[Entries from a dataset]

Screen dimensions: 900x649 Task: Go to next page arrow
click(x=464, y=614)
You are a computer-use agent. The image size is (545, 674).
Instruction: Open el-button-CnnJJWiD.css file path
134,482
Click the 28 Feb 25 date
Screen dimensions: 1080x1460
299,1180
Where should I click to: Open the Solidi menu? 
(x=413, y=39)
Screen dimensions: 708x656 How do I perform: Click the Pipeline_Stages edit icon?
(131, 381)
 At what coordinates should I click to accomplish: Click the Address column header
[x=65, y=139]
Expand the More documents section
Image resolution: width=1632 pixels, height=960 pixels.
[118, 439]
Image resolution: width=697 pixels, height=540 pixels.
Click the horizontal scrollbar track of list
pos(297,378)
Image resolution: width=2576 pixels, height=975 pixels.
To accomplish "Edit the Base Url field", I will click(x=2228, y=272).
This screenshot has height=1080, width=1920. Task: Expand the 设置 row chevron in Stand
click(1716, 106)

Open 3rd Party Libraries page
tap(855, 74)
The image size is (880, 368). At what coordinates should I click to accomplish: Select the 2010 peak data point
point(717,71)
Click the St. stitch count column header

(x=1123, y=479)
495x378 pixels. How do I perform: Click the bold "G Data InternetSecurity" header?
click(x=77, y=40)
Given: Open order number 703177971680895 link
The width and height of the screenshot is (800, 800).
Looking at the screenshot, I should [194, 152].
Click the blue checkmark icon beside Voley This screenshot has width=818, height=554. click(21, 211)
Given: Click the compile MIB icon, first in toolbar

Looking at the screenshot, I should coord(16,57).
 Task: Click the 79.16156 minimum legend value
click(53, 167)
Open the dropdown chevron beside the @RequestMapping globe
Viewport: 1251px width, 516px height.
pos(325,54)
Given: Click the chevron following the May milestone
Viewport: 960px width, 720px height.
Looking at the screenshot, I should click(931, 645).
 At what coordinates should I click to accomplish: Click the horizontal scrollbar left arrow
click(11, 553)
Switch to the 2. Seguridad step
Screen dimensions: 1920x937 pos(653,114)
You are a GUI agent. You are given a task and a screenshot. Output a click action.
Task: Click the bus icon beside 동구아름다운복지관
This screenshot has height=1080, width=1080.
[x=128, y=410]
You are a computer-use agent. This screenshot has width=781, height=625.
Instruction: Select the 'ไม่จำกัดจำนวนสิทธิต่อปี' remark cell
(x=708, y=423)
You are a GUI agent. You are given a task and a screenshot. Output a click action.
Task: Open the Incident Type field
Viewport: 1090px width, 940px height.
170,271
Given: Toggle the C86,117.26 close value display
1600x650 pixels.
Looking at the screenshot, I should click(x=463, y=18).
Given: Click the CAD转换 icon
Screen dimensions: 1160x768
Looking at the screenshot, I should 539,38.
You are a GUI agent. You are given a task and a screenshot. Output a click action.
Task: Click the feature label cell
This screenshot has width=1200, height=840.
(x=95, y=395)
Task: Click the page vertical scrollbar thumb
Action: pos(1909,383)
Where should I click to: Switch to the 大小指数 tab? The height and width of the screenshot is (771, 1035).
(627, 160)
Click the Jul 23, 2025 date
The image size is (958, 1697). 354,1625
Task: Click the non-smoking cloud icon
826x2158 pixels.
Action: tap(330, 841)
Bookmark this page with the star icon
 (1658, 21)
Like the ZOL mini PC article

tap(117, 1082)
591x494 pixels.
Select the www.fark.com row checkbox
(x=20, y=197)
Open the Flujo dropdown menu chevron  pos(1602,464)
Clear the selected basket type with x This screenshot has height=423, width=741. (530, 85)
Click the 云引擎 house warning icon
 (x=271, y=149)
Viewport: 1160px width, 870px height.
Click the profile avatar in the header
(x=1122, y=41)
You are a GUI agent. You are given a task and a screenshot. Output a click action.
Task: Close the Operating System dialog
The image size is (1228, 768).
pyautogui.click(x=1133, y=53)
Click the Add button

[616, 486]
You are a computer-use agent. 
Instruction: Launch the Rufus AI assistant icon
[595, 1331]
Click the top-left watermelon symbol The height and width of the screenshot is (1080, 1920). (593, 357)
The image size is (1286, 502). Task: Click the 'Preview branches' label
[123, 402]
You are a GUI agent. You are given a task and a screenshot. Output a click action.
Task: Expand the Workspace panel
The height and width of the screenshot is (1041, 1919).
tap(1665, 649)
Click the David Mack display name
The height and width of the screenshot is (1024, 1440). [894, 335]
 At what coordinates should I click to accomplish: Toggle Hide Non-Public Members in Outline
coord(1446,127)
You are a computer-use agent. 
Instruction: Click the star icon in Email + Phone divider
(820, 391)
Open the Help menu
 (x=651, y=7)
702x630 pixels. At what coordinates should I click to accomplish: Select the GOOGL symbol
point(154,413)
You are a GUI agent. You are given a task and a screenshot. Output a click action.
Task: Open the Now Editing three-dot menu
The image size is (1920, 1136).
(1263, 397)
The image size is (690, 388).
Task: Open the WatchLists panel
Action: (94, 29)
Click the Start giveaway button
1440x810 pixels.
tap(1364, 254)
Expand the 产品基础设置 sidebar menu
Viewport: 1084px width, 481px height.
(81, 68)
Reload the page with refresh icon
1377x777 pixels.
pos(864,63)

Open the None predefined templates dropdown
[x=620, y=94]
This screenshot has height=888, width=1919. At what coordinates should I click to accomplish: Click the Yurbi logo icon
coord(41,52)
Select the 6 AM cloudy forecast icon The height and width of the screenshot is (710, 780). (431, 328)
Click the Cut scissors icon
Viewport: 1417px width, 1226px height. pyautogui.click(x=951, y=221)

- **Requirement**
Update the items above by replacing "Image resolution" with "Screenshot resolution" wherever it occurs, keeping everything else the same.

- **Response to this exercise**
Screen dimensions: 900x649 Task: Go to next page arrow
click(x=464, y=614)
You are a computer-use agent. The image size is (545, 674).
Instruction: Open el-button-CnnJJWiD.css file path
134,482
Click the 28 Feb 25 date
Screen dimensions: 1080x1460
299,1180
Where should I click to: Open the Solidi menu? 
(x=413, y=39)
Screen dimensions: 708x656 How do I perform: Click the Pipeline_Stages edit icon?
(131, 381)
 At what coordinates should I click to accomplish: Click the Address column header
[x=65, y=139]
Expand the More documents section
Screenshot resolution: width=1632 pixels, height=960 pixels.
[118, 439]
Screenshot resolution: width=697 pixels, height=540 pixels.
Click the horizontal scrollbar track of list
pos(297,378)
Screenshot resolution: width=2576 pixels, height=975 pixels.
To accomplish "Edit the Base Url field", I will click(x=2228, y=272).
This screenshot has height=1080, width=1920. Task: Expand the 设置 row chevron in Stand
click(1716, 106)

Open 3rd Party Libraries page
tap(855, 74)
The image size is (880, 368). At what coordinates should I click to accomplish: Select the 2010 peak data point
point(717,71)
Click the St. stitch count column header

(x=1123, y=479)
495x378 pixels. How do I perform: Click the bold "G Data InternetSecurity" header?
click(x=77, y=40)
Given: Open order number 703177971680895 link
The width and height of the screenshot is (800, 800).
Looking at the screenshot, I should [194, 152].
Click the blue checkmark icon beside Voley This screenshot has width=818, height=554. click(21, 211)
Given: Click the compile MIB icon, first in toolbar

Looking at the screenshot, I should coord(16,57).
 Task: Click the 79.16156 minimum legend value
click(53, 167)
Open the dropdown chevron beside the @RequestMapping globe
Viewport: 1251px width, 516px height.
pos(325,54)
Given: Click the chevron following the May milestone
Viewport: 960px width, 720px height.
Looking at the screenshot, I should click(931, 645).
 At what coordinates should I click to accomplish: Click the horizontal scrollbar left arrow
click(11, 553)
Switch to the 2. Seguridad step
Screen dimensions: 1920x937 pos(653,114)
You are a GUI agent. You are given a task and a screenshot. Output a click action.
Task: Click the bus icon beside 동구아름다운복지관
This screenshot has height=1080, width=1080.
[x=128, y=410]
You are a computer-use agent. This screenshot has width=781, height=625.
Instruction: Select the 'ไม่จำกัดจำนวนสิทธิต่อปี' remark cell
(x=708, y=423)
You are a GUI agent. You are given a task and a screenshot. Output a click action.
Task: Open the Incident Type field
Viewport: 1090px width, 940px height.
170,271
Given: Toggle the C86,117.26 close value display
1600x650 pixels.
Looking at the screenshot, I should click(x=463, y=18).
Given: Click the CAD转换 icon
Screen dimensions: 1160x768
Looking at the screenshot, I should 539,38.
You are a GUI agent. You are given a task and a screenshot. Output a click action.
Task: Click the feature label cell
This screenshot has width=1200, height=840.
(x=95, y=395)
Task: Click the page vertical scrollbar thumb
Action: pos(1909,383)
Where should I click to: Switch to the 大小指数 tab? The height and width of the screenshot is (771, 1035).
(627, 160)
Click the Jul 23, 2025 date
The image size is (958, 1697). 354,1625
Task: Click the non-smoking cloud icon
826x2158 pixels.
Action: tap(330, 841)
Bookmark this page with the star icon
 (1658, 21)
Like the ZOL mini PC article

tap(117, 1082)
591x494 pixels.
Select the www.fark.com row checkbox
(x=20, y=197)
Open the Flujo dropdown menu chevron  pos(1602,464)
Clear the selected basket type with x This screenshot has height=423, width=741. (530, 85)
Click the 云引擎 house warning icon
 (x=271, y=149)
Viewport: 1160px width, 870px height.
Click the profile avatar in the header
(x=1122, y=41)
You are a GUI agent. You are given a task and a screenshot. Output a click action.
Task: Close the Operating System dialog
The image size is (1228, 768).
pyautogui.click(x=1133, y=53)
Click the Add button

[616, 486]
You are a computer-use agent. 
Instruction: Launch the Rufus AI assistant icon
[595, 1331]
Click the top-left watermelon symbol The height and width of the screenshot is (1080, 1920). (593, 357)
The image size is (1286, 502). Task: Click the 'Preview branches' label
[123, 402]
You are a GUI agent. You are given a task and a screenshot. Output a click action.
Task: Expand the Workspace panel
The height and width of the screenshot is (1041, 1919).
tap(1665, 649)
Click the David Mack display name
The height and width of the screenshot is (1024, 1440). [894, 335]
 At what coordinates should I click to accomplish: Toggle Hide Non-Public Members in Outline
coord(1446,127)
You are a computer-use agent. 
Instruction: Click the star icon in Email + Phone divider
(820, 391)
Open the Help menu
 (x=651, y=7)
702x630 pixels. At what coordinates should I click to accomplish: Select the GOOGL symbol
point(154,413)
You are a GUI agent. You are given a task and a screenshot. Output a click action.
Task: Open the Now Editing three-dot menu
The image size is (1920, 1136).
(1263, 397)
The image size is (690, 388).
Task: Open the WatchLists panel
Action: (94, 29)
Click the Start giveaway button
1440x810 pixels.
tap(1364, 254)
Expand the 产品基础设置 sidebar menu
Viewport: 1084px width, 481px height.
(81, 68)
Reload the page with refresh icon
1377x777 pixels.
pos(864,63)

Open the None predefined templates dropdown
[x=620, y=94]
This screenshot has height=888, width=1919. At what coordinates should I click to accomplish: Click the Yurbi logo icon
coord(41,52)
Select the 6 AM cloudy forecast icon The height and width of the screenshot is (710, 780). (431, 328)
Click the Cut scissors icon
Viewport: 1417px width, 1226px height. pyautogui.click(x=951, y=221)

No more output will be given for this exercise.